---- Records supplied

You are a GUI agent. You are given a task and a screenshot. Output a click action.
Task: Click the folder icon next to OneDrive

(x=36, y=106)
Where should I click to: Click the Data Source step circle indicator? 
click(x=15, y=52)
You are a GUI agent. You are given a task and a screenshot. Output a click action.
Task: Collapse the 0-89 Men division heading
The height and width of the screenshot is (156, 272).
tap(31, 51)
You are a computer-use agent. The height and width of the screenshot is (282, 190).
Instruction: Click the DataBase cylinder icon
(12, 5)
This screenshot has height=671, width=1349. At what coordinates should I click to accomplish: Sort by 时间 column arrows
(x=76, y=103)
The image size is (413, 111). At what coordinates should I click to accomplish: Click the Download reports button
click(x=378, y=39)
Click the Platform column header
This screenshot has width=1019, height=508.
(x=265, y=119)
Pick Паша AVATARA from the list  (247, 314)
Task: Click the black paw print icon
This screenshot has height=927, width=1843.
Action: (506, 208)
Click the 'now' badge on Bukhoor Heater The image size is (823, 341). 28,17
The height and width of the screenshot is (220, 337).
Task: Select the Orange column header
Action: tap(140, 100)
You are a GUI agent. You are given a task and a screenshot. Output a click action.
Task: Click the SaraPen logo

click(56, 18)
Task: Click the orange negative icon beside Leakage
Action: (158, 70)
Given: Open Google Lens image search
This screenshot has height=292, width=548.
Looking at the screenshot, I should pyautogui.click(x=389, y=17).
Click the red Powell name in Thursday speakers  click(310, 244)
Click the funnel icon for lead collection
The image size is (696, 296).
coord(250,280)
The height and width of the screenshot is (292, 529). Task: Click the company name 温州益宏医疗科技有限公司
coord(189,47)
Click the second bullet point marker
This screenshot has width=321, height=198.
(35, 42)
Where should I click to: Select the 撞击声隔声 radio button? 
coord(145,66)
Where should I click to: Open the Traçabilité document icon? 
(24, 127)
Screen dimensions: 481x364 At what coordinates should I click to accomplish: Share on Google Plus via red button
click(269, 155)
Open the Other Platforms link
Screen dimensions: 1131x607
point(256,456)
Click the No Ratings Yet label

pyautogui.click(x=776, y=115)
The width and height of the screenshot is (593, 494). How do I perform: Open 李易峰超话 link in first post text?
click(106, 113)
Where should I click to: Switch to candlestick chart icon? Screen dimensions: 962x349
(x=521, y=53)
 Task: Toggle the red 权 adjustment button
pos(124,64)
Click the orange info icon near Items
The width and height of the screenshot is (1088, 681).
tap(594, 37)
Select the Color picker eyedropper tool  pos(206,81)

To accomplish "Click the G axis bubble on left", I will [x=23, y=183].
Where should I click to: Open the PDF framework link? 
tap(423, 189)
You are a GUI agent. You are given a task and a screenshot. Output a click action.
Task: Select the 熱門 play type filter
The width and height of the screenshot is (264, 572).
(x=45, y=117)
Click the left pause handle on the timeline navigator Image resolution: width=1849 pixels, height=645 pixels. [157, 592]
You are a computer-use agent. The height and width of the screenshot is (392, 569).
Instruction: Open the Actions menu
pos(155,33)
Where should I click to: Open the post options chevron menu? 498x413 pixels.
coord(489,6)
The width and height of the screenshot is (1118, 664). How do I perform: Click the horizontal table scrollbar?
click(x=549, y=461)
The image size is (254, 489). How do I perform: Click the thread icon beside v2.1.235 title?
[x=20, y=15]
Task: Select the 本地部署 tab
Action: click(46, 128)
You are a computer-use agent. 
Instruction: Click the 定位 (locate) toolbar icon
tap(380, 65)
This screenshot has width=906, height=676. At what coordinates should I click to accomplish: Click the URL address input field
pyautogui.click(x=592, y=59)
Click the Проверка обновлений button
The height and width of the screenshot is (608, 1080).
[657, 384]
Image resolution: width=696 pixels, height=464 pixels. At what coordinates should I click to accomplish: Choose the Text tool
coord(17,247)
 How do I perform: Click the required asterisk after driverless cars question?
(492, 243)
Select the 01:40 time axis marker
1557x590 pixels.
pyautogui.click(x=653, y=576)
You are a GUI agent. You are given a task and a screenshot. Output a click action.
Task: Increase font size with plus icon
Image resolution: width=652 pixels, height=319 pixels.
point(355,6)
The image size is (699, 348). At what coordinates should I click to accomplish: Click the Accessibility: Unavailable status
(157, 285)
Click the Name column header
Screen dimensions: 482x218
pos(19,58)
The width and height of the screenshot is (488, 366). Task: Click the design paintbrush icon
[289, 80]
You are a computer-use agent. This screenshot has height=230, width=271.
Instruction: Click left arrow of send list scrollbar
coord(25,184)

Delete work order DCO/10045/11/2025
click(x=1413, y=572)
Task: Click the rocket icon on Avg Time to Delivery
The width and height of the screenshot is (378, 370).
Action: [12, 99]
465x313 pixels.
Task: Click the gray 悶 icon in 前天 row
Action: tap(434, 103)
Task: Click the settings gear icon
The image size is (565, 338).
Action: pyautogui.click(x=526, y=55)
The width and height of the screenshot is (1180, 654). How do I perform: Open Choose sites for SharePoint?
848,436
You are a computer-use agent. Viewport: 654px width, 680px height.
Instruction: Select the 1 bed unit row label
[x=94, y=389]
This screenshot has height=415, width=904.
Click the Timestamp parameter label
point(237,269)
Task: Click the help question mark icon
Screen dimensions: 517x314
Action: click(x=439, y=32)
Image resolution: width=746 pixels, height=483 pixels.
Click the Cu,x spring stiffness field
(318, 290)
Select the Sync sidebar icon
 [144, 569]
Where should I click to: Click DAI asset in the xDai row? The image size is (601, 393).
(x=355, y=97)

--------

Exercise instructions
Each record is to be retyped exactly as it appears.

Task answer
You are a GUI agent. You are given a task and a screenshot. Output a click action.
Task: Click the folder icon next to OneDrive

(x=36, y=106)
Where should I click to: Click the Data Source step circle indicator? 
click(x=15, y=52)
You are a GUI agent. You are given a task and a screenshot. Output a click action.
Task: Collapse the 0-89 Men division heading
The height and width of the screenshot is (156, 272).
tap(31, 51)
You are a computer-use agent. The height and width of the screenshot is (282, 190).
Instruction: Click the DataBase cylinder icon
(12, 5)
This screenshot has height=671, width=1349. At what coordinates should I click to accomplish: Sort by 时间 column arrows
(x=76, y=103)
The image size is (413, 111). At what coordinates should I click to accomplish: Click the Download reports button
click(x=378, y=39)
Click the Platform column header
This screenshot has width=1019, height=508.
(x=265, y=119)
Pick Паша AVATARA from the list  (247, 314)
Task: Click the black paw print icon
This screenshot has height=927, width=1843.
Action: (506, 208)
Click the 'now' badge on Bukhoor Heater The image size is (823, 341). 28,17
The height and width of the screenshot is (220, 337).
Task: Select the Orange column header
Action: tap(140, 100)
You are a GUI agent. You are given a task and a screenshot. Output a click action.
Task: Click the SaraPen logo

click(56, 18)
Task: Click the orange negative icon beside Leakage
Action: (158, 70)
Given: Open Google Lens image search
This screenshot has height=292, width=548.
Looking at the screenshot, I should pyautogui.click(x=389, y=17).
Click the red Powell name in Thursday speakers  click(310, 244)
Click the funnel icon for lead collection
The image size is (696, 296).
coord(250,280)
The height and width of the screenshot is (292, 529). Task: Click the company name 温州益宏医疗科技有限公司
coord(189,47)
Click the second bullet point marker
This screenshot has width=321, height=198.
(35, 42)
Where should I click to: Select the 撞击声隔声 radio button? 
coord(145,66)
Where should I click to: Open the Traçabilité document icon? 
(24, 127)
Screen dimensions: 481x364 At what coordinates should I click to accomplish: Share on Google Plus via red button
click(269, 155)
Open the Other Platforms link
Screen dimensions: 1131x607
point(256,456)
Click the No Ratings Yet label

pyautogui.click(x=776, y=115)
The width and height of the screenshot is (593, 494). How do I perform: Open 李易峰超话 link in first post text?
click(106, 113)
Where should I click to: Switch to candlestick chart icon? Screen dimensions: 962x349
(x=521, y=53)
 Task: Toggle the red 权 adjustment button
pos(124,64)
Click the orange info icon near Items
The width and height of the screenshot is (1088, 681).
tap(594, 37)
Select the Color picker eyedropper tool  pos(206,81)

To accomplish "Click the G axis bubble on left", I will [x=23, y=183].
Where should I click to: Open the PDF framework link? 
tap(423, 189)
You are a GUI agent. You are given a task and a screenshot. Output a click action.
Task: Select the 熱門 play type filter
The width and height of the screenshot is (264, 572).
(x=45, y=117)
Click the left pause handle on the timeline navigator Image resolution: width=1849 pixels, height=645 pixels. [157, 592]
You are a computer-use agent. The height and width of the screenshot is (392, 569).
Instruction: Open the Actions menu
pos(155,33)
Where should I click to: Open the post options chevron menu? 498x413 pixels.
coord(489,6)
The width and height of the screenshot is (1118, 664). How do I perform: Click the horizontal table scrollbar?
click(x=549, y=461)
The image size is (254, 489). How do I perform: Click the thread icon beside v2.1.235 title?
[x=20, y=15]
Task: Select the 本地部署 tab
Action: click(46, 128)
You are a computer-use agent. 
Instruction: Click the 定位 (locate) toolbar icon
tap(380, 65)
This screenshot has width=906, height=676. At what coordinates should I click to accomplish: Click the URL address input field
pyautogui.click(x=592, y=59)
Click the Проверка обновлений button
The height and width of the screenshot is (608, 1080).
[657, 384]
Image resolution: width=696 pixels, height=464 pixels. At what coordinates should I click to accomplish: Choose the Text tool
coord(17,247)
 How do I perform: Click the required asterisk after driverless cars question?
(492, 243)
Select the 01:40 time axis marker
1557x590 pixels.
pyautogui.click(x=653, y=576)
You are a GUI agent. You are given a task and a screenshot. Output a click action.
Task: Increase font size with plus icon
Image resolution: width=652 pixels, height=319 pixels.
point(355,6)
The image size is (699, 348). At what coordinates should I click to accomplish: Click the Accessibility: Unavailable status
(157, 285)
Click the Name column header
Screen dimensions: 482x218
pos(19,58)
The width and height of the screenshot is (488, 366). Task: Click the design paintbrush icon
[289, 80]
You are a computer-use agent. This screenshot has height=230, width=271.
Instruction: Click left arrow of send list scrollbar
coord(25,184)

Delete work order DCO/10045/11/2025
click(x=1413, y=572)
Task: Click the rocket icon on Avg Time to Delivery
The width and height of the screenshot is (378, 370).
Action: [12, 99]
465x313 pixels.
Task: Click the gray 悶 icon in 前天 row
Action: tap(434, 103)
Task: Click the settings gear icon
The image size is (565, 338).
Action: pyautogui.click(x=526, y=55)
The width and height of the screenshot is (1180, 654). How do I perform: Open Choose sites for SharePoint?
848,436
You are a computer-use agent. Viewport: 654px width, 680px height.
Instruction: Select the 1 bed unit row label
[x=94, y=389]
This screenshot has height=415, width=904.
Click the Timestamp parameter label
point(237,269)
Task: Click the help question mark icon
Screen dimensions: 517x314
Action: click(x=439, y=32)
Image resolution: width=746 pixels, height=483 pixels.
Click the Cu,x spring stiffness field
(318, 290)
Select the Sync sidebar icon
 [144, 569]
Where should I click to: Click DAI asset in the xDai row? The image size is (601, 393).
(x=355, y=97)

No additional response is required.